LEGAL

Privacy Policy

Last updated: May 1, 2026

1. Data Controller

The data controller for personal data collected through visualturf.ai is Davide Bollati (P.IVA 02821210024) (hereinafter "VisualTurf"), with registered office in Italy.

Contact email: info@visualturf.ai

For any inquiry related to data protection, you can contact us at the email indicated above.

2. Data We Collect

We collect personal data you provide directly when registering, using our services, or contacting us:

• Registration data: name, surname, email address, encrypted password.

• Billing data: information necessary for invoicing and payment processing through Stripe.

• Usage data: images uploaded for render generation, renders created, commercial proposals generated, and platform usage metadata.

• Technical data: IP address, browser type, operating system, pages visited, session duration.

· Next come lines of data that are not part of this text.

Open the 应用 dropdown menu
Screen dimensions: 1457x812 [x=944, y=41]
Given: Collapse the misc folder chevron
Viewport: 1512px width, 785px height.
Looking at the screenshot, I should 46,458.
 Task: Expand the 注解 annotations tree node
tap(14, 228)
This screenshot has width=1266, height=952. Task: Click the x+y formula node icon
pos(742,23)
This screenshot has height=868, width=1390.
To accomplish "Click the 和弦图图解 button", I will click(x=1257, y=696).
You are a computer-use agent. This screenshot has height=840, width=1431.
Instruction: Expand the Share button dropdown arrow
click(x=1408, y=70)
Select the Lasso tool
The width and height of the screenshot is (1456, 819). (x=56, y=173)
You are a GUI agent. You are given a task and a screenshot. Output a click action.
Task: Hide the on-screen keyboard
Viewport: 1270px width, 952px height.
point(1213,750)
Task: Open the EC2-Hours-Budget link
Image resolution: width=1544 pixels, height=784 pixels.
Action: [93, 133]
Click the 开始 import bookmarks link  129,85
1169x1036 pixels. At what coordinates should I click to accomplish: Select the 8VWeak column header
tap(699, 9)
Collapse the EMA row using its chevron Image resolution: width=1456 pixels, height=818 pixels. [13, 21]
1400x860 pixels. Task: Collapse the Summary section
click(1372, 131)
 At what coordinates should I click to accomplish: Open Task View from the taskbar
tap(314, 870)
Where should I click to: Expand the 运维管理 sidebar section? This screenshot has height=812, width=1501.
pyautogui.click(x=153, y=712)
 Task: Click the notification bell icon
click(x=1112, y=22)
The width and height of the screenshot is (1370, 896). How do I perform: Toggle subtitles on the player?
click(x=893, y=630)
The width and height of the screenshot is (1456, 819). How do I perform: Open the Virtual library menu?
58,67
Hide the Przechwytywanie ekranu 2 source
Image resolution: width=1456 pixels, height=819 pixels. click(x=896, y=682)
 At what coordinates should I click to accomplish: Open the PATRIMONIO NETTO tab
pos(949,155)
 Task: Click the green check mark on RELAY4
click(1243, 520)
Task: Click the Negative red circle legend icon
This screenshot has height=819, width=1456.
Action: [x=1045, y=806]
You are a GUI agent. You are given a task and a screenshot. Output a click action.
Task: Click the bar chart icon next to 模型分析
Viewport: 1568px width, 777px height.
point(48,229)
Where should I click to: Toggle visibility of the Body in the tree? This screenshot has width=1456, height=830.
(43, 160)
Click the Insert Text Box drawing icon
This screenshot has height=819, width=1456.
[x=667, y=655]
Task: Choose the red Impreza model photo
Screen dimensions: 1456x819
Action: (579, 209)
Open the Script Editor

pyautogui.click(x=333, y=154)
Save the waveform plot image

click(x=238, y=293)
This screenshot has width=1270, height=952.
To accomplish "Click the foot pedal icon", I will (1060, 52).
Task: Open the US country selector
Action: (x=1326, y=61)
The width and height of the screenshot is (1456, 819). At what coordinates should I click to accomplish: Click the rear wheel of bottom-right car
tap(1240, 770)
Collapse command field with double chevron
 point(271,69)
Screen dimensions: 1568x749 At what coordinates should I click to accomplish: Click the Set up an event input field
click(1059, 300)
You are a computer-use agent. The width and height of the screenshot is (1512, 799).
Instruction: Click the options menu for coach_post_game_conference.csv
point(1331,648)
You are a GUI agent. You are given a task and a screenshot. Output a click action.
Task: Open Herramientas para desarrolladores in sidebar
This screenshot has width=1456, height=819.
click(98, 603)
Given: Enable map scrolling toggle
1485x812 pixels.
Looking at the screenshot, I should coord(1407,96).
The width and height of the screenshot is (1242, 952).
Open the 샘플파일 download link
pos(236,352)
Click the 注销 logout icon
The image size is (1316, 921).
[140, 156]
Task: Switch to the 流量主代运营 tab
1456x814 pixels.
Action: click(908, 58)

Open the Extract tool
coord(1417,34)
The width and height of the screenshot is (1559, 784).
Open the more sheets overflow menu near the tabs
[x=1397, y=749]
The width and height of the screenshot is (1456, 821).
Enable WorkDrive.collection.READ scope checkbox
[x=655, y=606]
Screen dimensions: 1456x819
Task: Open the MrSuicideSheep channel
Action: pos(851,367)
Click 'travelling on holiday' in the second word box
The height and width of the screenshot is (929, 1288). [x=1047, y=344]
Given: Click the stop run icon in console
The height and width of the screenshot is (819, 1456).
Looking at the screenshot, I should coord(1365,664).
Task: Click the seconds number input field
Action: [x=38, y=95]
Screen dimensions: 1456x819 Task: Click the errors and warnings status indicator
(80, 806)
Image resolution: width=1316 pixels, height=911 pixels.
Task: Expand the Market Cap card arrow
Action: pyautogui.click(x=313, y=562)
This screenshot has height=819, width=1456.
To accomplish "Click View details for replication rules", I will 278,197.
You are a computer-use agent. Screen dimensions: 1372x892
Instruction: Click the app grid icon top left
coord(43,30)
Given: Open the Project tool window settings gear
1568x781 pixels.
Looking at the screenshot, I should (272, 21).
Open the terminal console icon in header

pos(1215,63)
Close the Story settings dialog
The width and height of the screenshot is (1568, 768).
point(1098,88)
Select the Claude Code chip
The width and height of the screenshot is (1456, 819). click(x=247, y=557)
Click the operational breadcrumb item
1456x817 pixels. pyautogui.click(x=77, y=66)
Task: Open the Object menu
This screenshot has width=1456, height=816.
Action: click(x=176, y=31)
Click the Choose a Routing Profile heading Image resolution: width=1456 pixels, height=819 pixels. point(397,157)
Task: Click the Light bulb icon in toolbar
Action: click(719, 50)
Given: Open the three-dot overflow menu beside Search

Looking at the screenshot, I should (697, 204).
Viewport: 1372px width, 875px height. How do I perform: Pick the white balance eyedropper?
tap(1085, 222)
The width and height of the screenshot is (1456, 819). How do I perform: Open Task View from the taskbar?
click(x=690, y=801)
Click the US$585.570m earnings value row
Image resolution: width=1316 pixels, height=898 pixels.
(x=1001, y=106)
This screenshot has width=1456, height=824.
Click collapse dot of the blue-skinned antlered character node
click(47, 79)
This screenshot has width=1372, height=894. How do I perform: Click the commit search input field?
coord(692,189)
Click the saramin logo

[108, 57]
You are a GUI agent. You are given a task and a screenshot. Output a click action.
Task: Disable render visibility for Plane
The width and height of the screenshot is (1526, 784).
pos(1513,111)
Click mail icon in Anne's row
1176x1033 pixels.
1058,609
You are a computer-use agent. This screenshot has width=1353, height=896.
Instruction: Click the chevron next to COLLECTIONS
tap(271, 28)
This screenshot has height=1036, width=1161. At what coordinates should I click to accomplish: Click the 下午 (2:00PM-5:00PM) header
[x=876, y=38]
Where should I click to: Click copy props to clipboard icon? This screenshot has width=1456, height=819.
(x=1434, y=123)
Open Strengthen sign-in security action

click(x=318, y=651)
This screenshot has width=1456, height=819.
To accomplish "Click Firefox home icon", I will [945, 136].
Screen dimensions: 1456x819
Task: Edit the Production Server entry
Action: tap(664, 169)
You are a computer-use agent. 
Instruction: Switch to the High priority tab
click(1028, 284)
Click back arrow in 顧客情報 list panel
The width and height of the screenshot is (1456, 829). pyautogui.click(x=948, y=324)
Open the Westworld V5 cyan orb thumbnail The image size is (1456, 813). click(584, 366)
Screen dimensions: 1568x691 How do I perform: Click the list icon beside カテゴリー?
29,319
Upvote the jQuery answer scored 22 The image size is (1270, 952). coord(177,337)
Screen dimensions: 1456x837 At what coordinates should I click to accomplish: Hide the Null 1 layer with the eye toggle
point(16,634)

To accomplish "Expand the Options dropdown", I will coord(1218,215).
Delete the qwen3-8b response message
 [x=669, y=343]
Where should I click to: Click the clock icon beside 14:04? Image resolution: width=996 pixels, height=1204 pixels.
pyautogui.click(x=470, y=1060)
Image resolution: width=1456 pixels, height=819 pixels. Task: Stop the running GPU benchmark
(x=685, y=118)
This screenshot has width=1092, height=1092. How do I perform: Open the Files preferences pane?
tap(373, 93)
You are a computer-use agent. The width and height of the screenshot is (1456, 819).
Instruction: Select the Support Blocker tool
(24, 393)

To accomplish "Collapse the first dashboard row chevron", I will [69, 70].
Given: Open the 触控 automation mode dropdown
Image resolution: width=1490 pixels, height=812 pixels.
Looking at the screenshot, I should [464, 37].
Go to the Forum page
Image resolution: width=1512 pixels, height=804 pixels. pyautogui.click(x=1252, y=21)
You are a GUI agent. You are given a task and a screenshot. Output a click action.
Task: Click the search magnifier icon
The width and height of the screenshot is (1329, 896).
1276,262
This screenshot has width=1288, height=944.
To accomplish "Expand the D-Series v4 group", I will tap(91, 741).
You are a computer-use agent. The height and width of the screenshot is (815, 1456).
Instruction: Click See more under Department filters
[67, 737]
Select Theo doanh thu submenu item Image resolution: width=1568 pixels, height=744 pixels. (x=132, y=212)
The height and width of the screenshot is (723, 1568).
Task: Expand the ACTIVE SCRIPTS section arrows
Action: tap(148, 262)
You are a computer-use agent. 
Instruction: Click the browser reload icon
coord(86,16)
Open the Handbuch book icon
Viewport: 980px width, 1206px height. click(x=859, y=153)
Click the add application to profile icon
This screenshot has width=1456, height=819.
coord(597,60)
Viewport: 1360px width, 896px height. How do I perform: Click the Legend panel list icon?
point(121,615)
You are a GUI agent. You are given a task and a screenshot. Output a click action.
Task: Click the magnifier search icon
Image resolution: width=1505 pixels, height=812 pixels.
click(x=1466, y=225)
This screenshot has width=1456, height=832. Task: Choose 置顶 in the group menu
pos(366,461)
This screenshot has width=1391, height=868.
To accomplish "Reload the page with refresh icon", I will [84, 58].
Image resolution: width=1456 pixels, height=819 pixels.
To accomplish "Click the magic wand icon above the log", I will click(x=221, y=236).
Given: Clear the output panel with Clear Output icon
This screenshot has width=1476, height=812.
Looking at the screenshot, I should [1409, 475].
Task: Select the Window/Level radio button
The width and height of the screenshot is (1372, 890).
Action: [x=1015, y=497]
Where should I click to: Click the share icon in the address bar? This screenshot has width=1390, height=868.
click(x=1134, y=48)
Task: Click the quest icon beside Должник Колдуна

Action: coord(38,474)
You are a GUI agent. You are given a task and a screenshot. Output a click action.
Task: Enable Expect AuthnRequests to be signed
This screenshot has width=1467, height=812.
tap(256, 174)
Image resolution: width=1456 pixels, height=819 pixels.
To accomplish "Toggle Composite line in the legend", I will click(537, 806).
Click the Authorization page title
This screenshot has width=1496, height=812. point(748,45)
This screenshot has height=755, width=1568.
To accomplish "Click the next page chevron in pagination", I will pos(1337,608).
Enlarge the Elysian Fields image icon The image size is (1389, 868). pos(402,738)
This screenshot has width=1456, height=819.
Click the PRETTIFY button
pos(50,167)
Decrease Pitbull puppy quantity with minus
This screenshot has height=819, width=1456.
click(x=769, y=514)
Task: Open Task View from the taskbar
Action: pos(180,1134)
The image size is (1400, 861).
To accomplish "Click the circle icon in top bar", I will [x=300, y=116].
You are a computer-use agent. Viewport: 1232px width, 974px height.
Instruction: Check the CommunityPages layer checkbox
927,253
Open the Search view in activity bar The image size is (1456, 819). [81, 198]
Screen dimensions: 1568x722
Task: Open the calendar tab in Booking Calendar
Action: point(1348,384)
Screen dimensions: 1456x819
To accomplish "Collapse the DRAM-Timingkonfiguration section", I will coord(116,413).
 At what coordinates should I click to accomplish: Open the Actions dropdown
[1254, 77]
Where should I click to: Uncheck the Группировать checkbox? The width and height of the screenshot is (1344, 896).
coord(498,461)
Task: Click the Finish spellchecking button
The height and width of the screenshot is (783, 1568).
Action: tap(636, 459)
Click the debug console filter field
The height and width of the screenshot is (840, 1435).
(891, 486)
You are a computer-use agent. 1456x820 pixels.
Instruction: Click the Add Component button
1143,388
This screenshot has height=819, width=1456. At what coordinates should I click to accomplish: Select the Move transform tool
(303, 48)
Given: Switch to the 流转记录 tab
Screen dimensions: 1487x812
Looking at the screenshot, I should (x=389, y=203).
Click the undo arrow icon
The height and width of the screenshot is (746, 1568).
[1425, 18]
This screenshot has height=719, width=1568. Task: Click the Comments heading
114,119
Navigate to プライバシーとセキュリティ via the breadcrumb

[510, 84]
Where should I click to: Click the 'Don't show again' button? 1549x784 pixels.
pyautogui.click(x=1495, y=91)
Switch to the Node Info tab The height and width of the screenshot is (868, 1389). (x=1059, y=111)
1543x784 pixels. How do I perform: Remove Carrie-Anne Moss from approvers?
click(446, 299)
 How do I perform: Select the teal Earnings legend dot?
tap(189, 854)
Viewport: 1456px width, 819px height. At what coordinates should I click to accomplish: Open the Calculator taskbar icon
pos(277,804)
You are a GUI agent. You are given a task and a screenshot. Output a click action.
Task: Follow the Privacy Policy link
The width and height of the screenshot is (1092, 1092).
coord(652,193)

• Communication data: content of messages sent through contact or support forms.

3. Legal Basis

We process your data under the following legal bases pursuant to Regulation (EU) 2016/679 (GDPR):

• Contract performance (Art. 6.1.b): to provide the contracted service, manage your account, and process payments.

• Consent (Art. 6.1.a): for sending commercial communications and newsletters.

• Legitimate interest (Art. 6.1.f): to improve our services, prevent fraud, and ensure platform security.

• Legal obligation (Art. 6.1.c): to comply with fiscal and accounting obligations.

4. Purpose of Processing

• Service delivery: managing your account, generating renders, creating and sending commercial proposals.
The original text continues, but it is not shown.